To perform a quick migration analysis one can use in this particular study a reservoir map deriving from an age younger than 53 Ma, to analyze the general migration pattern, maximum and minimum column heights for accumulations with respect to the capillary entry pressure of the overlying seal and for different densities and phases of the accumulated fluids, etc. Figure 7 shows such a fast migration analysis for the Jeanne d’Arc reservoir layer of the Jeanne d’Arc basin using the reservoir map from the present day situation.

Fig. 07
Figure 7. Fast migration analysis on the Jeanne d’Arc reservoir map displayed in meters below sea level for the present day situation. The deeper you go the slimmer the basin gets. Therefore the Jeanne d’Arc Formation is laterally limited and does not extend as far as the top layer would reach. Yellow lines indicate the drainage areas, thick yellow lines with black rim show position of faults. Blue rays show possible flow paths and green areas display possible accumulations.

This ex ante analysis helps greatly in understanding the basics of the petroleum system, and hence allowing adjustment of the input data to improve the full 4D simulation. Finally we can perform a simulation taking into account all physical and geochemical properties of the rocks and fluids by using Flowpath, Darcy, Invasion Percolation or a combined method to elaborate a complete mass balance calculation, either for the entire basin or for a single oil field (Baur et al., 2009 b).

Results Petroleum System (JdA)

A new filling history differing from the traditional one could be determined for the Terra Nova oil field. The new results say that the field was not only charged by the source rock which underlies the prospect area directly, but was additionally charged by a kitchen area located between the Terra Nova and Hibernia oil fields (Baur et al., 2009 b). This is also supported by the measured results of the geochemical analysis. The development of the drainage areas through time and the present accumulations for the Hibernia-, Mara-, Hebron-, Ben Nevis and Springdale accumulations could be determined with the model very well whereas the high gas content in the White Rose prospect could not be reproduced. Based on our 5 different elaborated PhaseKinetics for the Egret source rock we could determine different source rock provinces, where the western part of the source rock looks more heterogenous and the eastern part more homogenous.

Carson Basin

The Carson Basin on the eastern Grand Banks of Newfoundland has been penetrated by four wells, which were drilled along its western margin. The Carson Basin wells contain a thick Mesozoic and Cenozoic sedimentary section which includes reservoirs and seals; but source rocks, such as those in the Jeanne d’Arc Basin, have not been found. To assess the petroleum system, well samples were collected to provide Rock-Eval, vitrinite reflectance and biostratigraphic data to obtain ages, depositional environments and data for possible source rocks.

Additionally, an integrated 4D model of the Carson Basin was built from biostratigraphy and seismic surfaces, and an Egretlike source rock in the center of the basin was added. The modeling showed that significant volumes of hydrocarbons could have been generated, mainly during the main Late Cretaceous-Early Tertiary rifting event. Hence, significant volumes of hydrocarbon could be present in the Carson Basin, mainly in stratigraphic traps in Early Cretaceous or Early Tertiary clastic reservoirs.

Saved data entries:
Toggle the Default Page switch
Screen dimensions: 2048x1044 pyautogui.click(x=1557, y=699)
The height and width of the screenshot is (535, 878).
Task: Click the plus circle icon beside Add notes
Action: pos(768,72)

▸ **Aim A**
According to the petroleum modeling text, how many wells have penetrated the Carson Basin?
▸ **Aim B**
Name every accumulation in the petroleum modeling text whose drainage areas and present accumulations the model determined very well.
▸ **Aim C**
Extend the petroleum modeling text, starting after its final sentence.

▸ **Exercise answer A**
Four wells, drilled along the basin's western margin.

▸ **Exercise answer B**
Hibernia, Mara, Hebron, Ben Nevis, Springdale

▸ **Exercise answer C**
Establishing the stratigraphy and paleo-environment conditions (Carson Basin)

Cuttings were collected from Bonnition H-32, Osprey H-84, Skua E-41 and St. George J-55 as well as from Cormorant N-83 and Terra Nova K-18 from the Jeanne d’Arc Basin to allow comparison with a better known area (Wielens et al., 2002). In addition to the traditional approach of using foraminifera and ostracod data to establish palaeo-environmental curves, palynomorphs have been studied. Especially dinoflagellate species show environmental preferences which are reflected in the cyst phase (e.g. Wall et al., 1977; Dale, 1996), and can frequently be used to differentiate between marginal marine, inner and outer neritic and open marine environments. Preliminary environmental curves for five wells (Terra Nova K-18, Cormorant N-83, St. George J-55, Skua E-41, and Osprey H-84) are shown in Figure 8. The general trends are similar to the sea level curve of Haq et al. (1987) and can be used to correlate the paleo-environment in the Carson basin to those in the Jeanne d’Arc basin.

Fig. 08
Figure 8. NE-SW cross-section illustrating ages, environment of deposition, based on new biostratigraphic analyses. Datum is the K/T boundary, vertical axis is time. Paleocene temperature spike is shown by a red horizontal bar. The time scale is from Gradstein and Ogg (1996). Legend: 1=Carnian; 2=Norian; 3=Rhaetian; 4=Hettangian; 5=Sinemurian; 6=Pliensbachian; 7=Toarcian; 8=Aalenian; 9=Bajocian; 10=Bathonian; 11=Callovian; 12=Oxfordian; 13=Kimmeridgian; 14=Portlandian; 15=Berriasian; 16=Valanginian; 17=Hauterivian; 18=Barremian; 19=Aptian; 20=Albian; 21=Cenomanian; 22=Turonian; 23=Coniacian; 24=Santonian; 25=Campanian; 26=Maastrichtian; 27=Danian; 28=Selandian; 29=Thanetian; 30=Ypresian; 31=Lutetian; 32=Bartonian; 33=Priabonian; 34=Rupelian; 35=Chattian; 36=Aquitanian; 37=Burdigalian; 38=Langhian; 39=Serravallian; 40=Tortonian; 41=Messinian.

Throughout the Jurassic, palaeo-environments generally varied from marginal marine to inner neritic. At Skua E-41, outer neritic conditions existed probably for a few million years during the Oxfordian (12 on Figure 8) but changed to marginal marine to non-marine in the Kimmeridgian (13). The Kimmeridgian (13) is inner neritic to marginal marine at the St. George J-55 well and non-marine to innermost neritic in the Skua E-41 well.

We assume that a Late Jurassic source rock, similar to the Egret Member (of the Rankin Formation) of the Jeanne d’Arc basin, is present in the deeper-water, distal parts of the Carson Basin. This is based on a regional paleotectonic reconstruction, together with gravity and magnetic data, including sea-floor spreading magnetic anomalies (Wielens et al., 2006). We interpret the absence of the Egret Member in the four wells to reflect the wells’ locations rather than the Member’s absence from the two basins, because the presence of the Egret Member is known to be widespread as, more than 100 km away from the Jeanne d’Arc basin, it has been found in wells such as Baccalieu I-78 in the Flemish Pass Basin (McCracken et al., 2000).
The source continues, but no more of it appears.